Plant Polyphenol-Driven Polymerization-Confinement Strategy toward Ultrahighly Loaded Atomically Dispersed FeCo Bimetallic Catalysts for Singlet Oxygen-Dominated Fenton-like Reactions

Abstract

Recent progress has brought carbon-confined transition metal catalysts to the forefront as effective agents for Fenton-like reactions. However, achieving a stable integration of densely loaded and well-dispersed transition metals onto carbon support poses significant challenges. Herein, we introduce a plant polyphenol-driven polymerization-confinement method for the synthesis of a highly dispersed FeCo bimetallic catalyst (FeCo@NGB). Utilizing the chelating effect of tea polyphenols with metal ions and their subsequent polymerization and confinement offers a durable solution for stabilizing the FeCo bimetallic sites. The resulting FeCo@NGB demonstrates exceptional performance in activating peroxymonosulfate (PMS) for the swift degradation of tetracycline (TC), with a 99.5% reduction achieved in just 30 min, predominantly through a singlet oxygen (¹O₂)-driven pathway.

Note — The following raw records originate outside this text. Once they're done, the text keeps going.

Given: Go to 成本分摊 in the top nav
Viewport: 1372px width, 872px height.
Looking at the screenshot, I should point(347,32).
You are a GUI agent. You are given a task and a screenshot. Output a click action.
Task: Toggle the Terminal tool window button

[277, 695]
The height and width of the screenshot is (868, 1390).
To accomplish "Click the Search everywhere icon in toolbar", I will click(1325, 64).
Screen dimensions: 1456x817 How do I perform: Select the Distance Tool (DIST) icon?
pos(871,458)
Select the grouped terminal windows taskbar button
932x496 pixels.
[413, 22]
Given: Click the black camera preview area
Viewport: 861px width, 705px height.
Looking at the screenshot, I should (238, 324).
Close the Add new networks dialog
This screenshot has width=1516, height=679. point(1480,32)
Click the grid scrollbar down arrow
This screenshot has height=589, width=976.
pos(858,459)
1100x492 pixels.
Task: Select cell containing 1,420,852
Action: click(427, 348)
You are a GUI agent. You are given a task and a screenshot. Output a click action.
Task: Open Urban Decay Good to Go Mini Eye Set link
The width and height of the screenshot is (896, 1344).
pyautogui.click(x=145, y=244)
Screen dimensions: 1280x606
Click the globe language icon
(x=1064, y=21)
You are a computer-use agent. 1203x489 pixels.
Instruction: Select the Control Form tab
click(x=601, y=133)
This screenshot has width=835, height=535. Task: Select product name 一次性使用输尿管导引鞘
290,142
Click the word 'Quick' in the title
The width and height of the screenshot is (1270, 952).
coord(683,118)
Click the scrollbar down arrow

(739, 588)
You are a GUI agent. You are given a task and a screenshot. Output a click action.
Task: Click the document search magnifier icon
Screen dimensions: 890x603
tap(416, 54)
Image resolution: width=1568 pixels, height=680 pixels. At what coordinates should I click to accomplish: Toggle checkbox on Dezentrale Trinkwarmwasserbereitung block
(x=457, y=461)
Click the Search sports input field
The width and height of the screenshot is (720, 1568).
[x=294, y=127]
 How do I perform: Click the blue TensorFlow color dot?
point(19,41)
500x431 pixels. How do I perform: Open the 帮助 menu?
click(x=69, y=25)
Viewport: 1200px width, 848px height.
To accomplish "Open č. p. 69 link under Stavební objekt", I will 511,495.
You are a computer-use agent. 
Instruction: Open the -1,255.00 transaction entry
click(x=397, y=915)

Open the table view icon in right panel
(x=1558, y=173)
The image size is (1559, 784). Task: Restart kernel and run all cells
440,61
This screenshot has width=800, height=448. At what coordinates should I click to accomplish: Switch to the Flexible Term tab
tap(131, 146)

Experimental and theoretical calculations highlight the pivotal role of atomically dispersed FeN₄–CoN₃ sites in facilitating rapid electron transfer between the catalyst and PMS, thereby enhancing ¹O₂ production. This work not only advances the development of high-performance multiphase catalysts but also introduces a compelling strategy for water purification leveraging nonradical oxidative pathways.